CHICAGO — Asking convenience-store operators to tackle every foodservice initiative—from plant-based meats and unique bakery merchandising to labor-reducing technology—at one time is irrational. However, taking a one-day-at-a-time approach and keeping staff educated on the company's goals may help operators achieve them.
In staying on top of trends, retailers could also benefit from mastering their metrics in 2020.
Checking units sold per day per store is the base for every metric to monitor, Ryan Krebs, director of food and beverage for Enmarket Inc., Savannah, Ga., told CSP Daily News. These units, he said, are what “is driving everything” in a store’s foodservice program.
Jac Moskalik, corporate director of fresh foods for Core-Mark International, Westlake, Texas, agrees that units sold per day is essential. She calls this “a huge win.”
“Even if [a purchase] is small, use it to determine how often you sell by daypart and cater to certain customers,” Moskalik said.
Krebs also tracks margin dollars based on each unit, because more expensive items with fewer units can still boost the store’s bottom line, he said. In addition, category managers should monitor how each item is performing from store to store—and take action when it underperforms, Krebs said. For example, if a new sandwich is a top seller in only two out of 30 stores, it’s best to remove it so that every offer helps as many stores as possible.
“You've got to bring in something that you hope drives all 30 stores vs. just those two,” he said.
Also, Krebs encourages operators to track sales per square foot. It provides a measure of whether the operator should, for instance, have eight or 24 fountain heads. When using less equipment, operators have an opportunity to channel the extra space to something that may drive more profits, he said.
“Consider what you can do with that other space to drive additional sales and not get the 24-head unit that takes up the whole wall,” he said.
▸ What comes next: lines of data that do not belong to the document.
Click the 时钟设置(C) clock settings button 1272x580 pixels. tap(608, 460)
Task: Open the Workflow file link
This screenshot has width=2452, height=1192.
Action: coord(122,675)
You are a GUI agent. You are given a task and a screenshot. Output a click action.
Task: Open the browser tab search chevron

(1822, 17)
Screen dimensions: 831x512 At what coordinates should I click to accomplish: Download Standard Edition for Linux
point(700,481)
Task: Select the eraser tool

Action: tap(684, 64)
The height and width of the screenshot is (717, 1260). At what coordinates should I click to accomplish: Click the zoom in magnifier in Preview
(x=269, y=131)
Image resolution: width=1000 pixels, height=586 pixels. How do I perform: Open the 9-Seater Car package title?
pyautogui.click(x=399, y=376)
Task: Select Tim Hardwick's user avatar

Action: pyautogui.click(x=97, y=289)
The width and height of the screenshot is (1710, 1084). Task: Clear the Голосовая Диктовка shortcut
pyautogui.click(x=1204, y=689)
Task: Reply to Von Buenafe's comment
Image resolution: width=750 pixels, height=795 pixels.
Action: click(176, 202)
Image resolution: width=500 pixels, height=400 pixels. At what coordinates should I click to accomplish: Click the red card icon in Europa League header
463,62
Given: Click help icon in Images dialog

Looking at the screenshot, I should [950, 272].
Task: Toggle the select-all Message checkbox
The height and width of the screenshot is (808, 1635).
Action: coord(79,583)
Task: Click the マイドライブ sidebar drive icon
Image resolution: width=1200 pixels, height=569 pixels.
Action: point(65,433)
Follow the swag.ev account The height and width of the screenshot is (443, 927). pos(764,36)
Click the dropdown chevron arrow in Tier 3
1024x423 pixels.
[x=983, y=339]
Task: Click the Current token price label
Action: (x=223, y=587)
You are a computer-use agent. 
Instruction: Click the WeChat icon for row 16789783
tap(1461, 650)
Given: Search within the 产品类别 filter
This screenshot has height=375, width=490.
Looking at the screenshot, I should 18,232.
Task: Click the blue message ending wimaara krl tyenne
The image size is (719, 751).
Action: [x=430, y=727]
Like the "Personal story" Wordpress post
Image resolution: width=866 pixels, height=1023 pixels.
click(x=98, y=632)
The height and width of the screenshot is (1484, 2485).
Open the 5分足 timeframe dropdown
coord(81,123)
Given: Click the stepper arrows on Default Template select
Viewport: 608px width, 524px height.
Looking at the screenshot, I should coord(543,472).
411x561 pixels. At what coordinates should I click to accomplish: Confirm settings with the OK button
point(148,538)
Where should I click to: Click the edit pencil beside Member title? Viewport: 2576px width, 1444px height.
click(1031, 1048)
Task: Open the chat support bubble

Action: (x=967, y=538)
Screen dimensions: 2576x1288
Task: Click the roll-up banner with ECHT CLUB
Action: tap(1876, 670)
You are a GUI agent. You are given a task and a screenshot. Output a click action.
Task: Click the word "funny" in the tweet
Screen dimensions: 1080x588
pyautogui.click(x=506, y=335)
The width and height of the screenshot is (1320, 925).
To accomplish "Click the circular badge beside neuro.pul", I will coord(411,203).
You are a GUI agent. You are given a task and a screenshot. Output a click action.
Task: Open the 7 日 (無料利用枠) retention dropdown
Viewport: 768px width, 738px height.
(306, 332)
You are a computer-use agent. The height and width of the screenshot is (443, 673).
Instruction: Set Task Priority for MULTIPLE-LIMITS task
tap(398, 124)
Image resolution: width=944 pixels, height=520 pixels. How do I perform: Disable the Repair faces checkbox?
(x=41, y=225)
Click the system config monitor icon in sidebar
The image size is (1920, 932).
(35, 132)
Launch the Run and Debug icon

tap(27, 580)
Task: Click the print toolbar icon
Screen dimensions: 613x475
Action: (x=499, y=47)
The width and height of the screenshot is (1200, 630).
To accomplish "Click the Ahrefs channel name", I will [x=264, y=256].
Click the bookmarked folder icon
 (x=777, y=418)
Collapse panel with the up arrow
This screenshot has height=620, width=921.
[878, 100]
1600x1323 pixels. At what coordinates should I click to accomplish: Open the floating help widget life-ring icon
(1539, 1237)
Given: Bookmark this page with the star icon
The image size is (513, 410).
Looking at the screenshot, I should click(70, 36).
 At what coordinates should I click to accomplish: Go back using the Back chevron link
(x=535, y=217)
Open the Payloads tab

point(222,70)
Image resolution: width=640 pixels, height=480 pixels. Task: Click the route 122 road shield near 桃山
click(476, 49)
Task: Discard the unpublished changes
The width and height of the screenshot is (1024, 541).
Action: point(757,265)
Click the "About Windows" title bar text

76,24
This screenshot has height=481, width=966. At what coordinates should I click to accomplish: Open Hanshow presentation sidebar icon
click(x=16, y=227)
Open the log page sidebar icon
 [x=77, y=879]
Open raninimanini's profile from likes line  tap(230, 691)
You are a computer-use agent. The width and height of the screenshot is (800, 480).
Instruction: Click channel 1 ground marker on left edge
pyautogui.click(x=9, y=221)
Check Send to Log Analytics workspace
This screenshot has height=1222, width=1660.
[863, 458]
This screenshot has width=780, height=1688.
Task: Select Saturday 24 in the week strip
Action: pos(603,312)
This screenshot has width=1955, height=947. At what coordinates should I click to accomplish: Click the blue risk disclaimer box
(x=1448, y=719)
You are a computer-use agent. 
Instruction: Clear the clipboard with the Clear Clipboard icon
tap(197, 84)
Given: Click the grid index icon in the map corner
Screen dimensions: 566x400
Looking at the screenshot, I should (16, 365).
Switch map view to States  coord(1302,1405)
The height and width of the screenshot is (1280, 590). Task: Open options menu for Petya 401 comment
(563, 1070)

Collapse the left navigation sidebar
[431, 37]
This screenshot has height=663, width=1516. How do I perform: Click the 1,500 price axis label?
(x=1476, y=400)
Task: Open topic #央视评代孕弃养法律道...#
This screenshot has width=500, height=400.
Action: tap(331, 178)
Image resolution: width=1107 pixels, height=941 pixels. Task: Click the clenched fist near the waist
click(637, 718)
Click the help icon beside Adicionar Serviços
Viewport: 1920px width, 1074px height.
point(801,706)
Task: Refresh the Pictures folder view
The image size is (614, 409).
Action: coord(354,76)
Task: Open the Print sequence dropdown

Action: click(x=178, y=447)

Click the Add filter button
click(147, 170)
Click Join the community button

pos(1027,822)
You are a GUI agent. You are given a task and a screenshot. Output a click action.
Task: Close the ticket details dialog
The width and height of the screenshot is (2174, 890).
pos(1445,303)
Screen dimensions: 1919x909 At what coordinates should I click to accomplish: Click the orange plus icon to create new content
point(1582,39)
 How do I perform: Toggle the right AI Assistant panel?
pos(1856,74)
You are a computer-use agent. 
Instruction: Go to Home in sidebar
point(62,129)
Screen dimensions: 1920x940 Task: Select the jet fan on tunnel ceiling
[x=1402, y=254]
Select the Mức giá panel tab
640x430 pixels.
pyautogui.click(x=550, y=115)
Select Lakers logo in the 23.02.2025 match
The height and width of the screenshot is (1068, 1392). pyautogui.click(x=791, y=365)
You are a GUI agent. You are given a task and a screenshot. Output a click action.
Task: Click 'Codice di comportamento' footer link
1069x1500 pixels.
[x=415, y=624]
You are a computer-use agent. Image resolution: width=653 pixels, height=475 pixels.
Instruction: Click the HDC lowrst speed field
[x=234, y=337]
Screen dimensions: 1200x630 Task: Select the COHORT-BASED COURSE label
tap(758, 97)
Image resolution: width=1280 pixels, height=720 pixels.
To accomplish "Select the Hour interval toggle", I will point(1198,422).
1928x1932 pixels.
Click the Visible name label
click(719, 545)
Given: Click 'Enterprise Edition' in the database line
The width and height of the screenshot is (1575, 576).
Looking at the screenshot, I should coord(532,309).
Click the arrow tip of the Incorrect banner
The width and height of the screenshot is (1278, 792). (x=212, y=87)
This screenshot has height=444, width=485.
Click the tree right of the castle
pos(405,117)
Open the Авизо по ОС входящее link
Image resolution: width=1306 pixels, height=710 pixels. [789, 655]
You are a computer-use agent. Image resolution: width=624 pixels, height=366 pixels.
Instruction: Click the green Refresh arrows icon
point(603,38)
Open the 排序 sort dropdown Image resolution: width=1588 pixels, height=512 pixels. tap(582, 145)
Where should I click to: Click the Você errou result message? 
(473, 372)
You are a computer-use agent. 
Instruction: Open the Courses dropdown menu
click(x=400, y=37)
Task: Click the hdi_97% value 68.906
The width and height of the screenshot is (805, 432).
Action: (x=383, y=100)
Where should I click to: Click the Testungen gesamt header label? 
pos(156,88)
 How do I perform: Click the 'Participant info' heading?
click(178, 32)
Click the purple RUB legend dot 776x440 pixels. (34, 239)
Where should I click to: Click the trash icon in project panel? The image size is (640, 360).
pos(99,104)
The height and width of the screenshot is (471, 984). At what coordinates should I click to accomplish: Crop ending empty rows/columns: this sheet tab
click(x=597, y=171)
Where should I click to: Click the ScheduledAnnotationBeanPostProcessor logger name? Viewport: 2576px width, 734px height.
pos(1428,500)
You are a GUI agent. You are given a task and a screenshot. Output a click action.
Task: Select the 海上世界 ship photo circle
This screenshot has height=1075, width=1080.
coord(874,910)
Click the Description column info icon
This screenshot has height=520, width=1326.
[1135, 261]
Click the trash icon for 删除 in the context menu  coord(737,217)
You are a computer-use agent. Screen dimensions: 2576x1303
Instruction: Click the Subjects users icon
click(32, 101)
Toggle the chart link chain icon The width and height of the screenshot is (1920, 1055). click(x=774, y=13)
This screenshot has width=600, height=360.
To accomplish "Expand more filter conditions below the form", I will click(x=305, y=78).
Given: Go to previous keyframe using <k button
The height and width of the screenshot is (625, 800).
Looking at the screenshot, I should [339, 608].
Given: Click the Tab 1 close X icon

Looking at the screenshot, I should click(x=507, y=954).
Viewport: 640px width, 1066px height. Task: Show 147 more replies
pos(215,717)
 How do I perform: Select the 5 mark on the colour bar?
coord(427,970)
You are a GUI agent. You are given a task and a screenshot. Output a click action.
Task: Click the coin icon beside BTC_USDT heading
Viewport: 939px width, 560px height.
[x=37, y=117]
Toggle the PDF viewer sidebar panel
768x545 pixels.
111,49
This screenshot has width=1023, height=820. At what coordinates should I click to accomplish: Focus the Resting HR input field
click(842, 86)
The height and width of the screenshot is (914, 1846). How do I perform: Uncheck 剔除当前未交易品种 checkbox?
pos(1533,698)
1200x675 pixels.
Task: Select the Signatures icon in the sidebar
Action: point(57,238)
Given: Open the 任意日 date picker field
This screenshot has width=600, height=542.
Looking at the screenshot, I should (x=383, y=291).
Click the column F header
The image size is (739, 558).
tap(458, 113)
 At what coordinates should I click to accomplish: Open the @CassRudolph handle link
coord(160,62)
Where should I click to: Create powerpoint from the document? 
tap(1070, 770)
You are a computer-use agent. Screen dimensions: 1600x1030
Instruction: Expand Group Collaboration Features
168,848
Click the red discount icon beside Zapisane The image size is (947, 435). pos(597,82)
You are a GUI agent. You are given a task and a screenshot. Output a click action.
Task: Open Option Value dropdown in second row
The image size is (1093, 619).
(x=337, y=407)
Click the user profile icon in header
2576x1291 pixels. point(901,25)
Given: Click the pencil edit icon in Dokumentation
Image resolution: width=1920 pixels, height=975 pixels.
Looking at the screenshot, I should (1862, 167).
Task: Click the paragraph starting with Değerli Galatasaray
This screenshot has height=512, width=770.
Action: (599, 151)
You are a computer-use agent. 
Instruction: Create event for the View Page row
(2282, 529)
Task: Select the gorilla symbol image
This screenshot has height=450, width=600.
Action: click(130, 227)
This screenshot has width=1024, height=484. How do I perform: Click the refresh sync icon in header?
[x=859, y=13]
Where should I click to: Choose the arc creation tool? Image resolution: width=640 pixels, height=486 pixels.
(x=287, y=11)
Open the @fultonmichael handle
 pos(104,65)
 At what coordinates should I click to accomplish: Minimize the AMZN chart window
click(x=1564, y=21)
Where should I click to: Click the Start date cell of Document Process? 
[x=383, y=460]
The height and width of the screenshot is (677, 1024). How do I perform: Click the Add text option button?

When it comes to fresh food, retailers should track their return on investment and spoilage, said Bridget Halpain, category manager of foodservice and supplies for McLane Co. Inc., Temple, Texas.
“Are [operators] trashing more at the end of each day than they are selling?” Halpain said. “Are they selling enough to rationalize the different items they have available, or should they reduce to just the top sellers?”
Moskalik also advises operators to track which items customers are pairing. For instance, if an operator has a strong coffee program, it should also have an offering of fresh sandwiches or doughnuts that would help grow that ticket ring, she said.
“If you’re selling a lot of fountain drinks in the afternoon, what category with purchase patterns aligns with fountain beverages?” she said. “You can do this just by studying what your customers are currently buying.”